Kasama

Non-dogmatic…fiercely revolutionary

Remembering Miriam Makeba

Posted by Mike E on November 10, 2008

As news reached us of Miriam’s death, there is no better way to remember this great voice of resistance than to share her songs. 

“Soweto Blues” hailing the uprising of South Africa’s brave youth.

A video obituary:

5 Responses to “Remembering Miriam Makeba”

  1. she will be missed deeply – ¡Miriam presente!

  2. Sole said

    What a voice! To think of all the people she inspired by sharing it…Her passing is sad, but I can’t help feeling happy to celebrate her life.

  3. lunita said

    thank you for sharing this! a voice like glass and such inspiring lyrics!! what talent and courage! this artist and her music truly inspire and live on!

  4. Mike E said

    Miriam Makeba’s last song
    http://www.hindu.com/2008/11/11/stories/2008111157552000.htm

    PARIS: South Africa is in mourning. Mariam Makeba, better known as
    Mamma Africa or the Songbird of Africa, is no more.

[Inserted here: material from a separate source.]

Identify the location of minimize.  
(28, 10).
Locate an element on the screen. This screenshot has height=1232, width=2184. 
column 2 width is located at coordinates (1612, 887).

    The South African singer who, along with Nelson Mandela, came to be
    identified with her country’s struggle against apartheid rule and
    whose songs became a rallying cry for black freedom, died in Italy
    early on Monday after performing at a protest concert. She was 76.

    She had been singing at a concert protesting Mafia rule in Italy and
    in support of Roberto Saviano, an author who has received death
    threats since writing about organised crime. She collapsed as she was
    leaving the stage and died of a heart attack shortly after she was
    taken to a hospital near Naples.

    Although arthritis had weakened her once agile limbs and age had
    dimmed her vision, nothing had diminished her powerful voice or
    affected her resolve to fight for justice. She died as she had lived,
    fighting for truth and justice through her songs. She shot to
    international fame with titles such as “Pata Pata,” which was her
    first world hit.

    In South Africa she was seen as an everlasting symbol of the pain and
    humiliation suffered by black people under the apartheid system of
    racial segregation that only ended with the release from prison of
    Nelson Mandela in 1990.

    After the South African regime cancelled her passport in 1960, Mariam
    Makeba spent 31 years in exile, living in France, Guinea and Belgium,
    and the United States. She was prevented from attending her mother’s
    funeral after touring in the U.S. He music was banned on stateowned
    South African radio and television after she condemned the racist
    South African regime at the U.N. headquarters in 1976.

    “I never understood why I couldn’t come home,” Makeba said at an
    emotional homecoming in Johannesburg in 1990 as the apartheid system
    began to crumble. “I never committed any crime.”

    She wrote in her memoirs: “I kept my culture. I kept the music of my
    roots. Through my music I became this voice and image of Africa, and
    the people, without even realising.”

    In an interview in 2008, she said: “I’m not a political singer. I
    don’t know what the word means. People think I consciously decided to
    tell the world what was happening in South Africa. No! I was singing
    about my life, and in South Africa we always sang about what was
    happening to us – especially the things that hurt us.”

    Mandela’s tribute

    Describing her as “the mother of South Africa,” Nelson Mandela gave
    voice to his country’s pain as tributes poured in for the legendary
    singer.

    “She was South Africa’s first lady of song and so richly deserved the
    title of Mama Africa. She was a mother to our struggle and to the
    young nation of ours,” he said in a statement.

    “Her haunting melodies gave voice to the pain of exile and dislocation
    which she felt for 31 long years. At the same time, her music inspired
    a powerful sense of hope in all of us. Even after she returned home
    she continued to use her name to make a difference by mentoring
    musicians and supporting struggling young women,” he added.

    The South African Government mourned her. “One of the greatest
    songstresses of our time, Mariam Makeba has ceased to sing,” said
    Foreign Minister Nkosazana Dlamini Zuma.

    Mariam Makeba’s husbands included the American black activist Stokely
    Carmichael, with whom she lived in Guinea, and the jazz trumpeter Hugh
    Masekela, who also spent many years in exile.

    (c) Copyright 2000 – 2008 The Hindu

  5. Ethipian: said

    Mariam Makeba,was better known by Mama Africa in all African countries. She was a mother to all peace seekers especially before a decayed of years, where most African were suffering from injustice and inhumane actions in their own home land.
    so, she has paied all her best and now is the rule of Nature.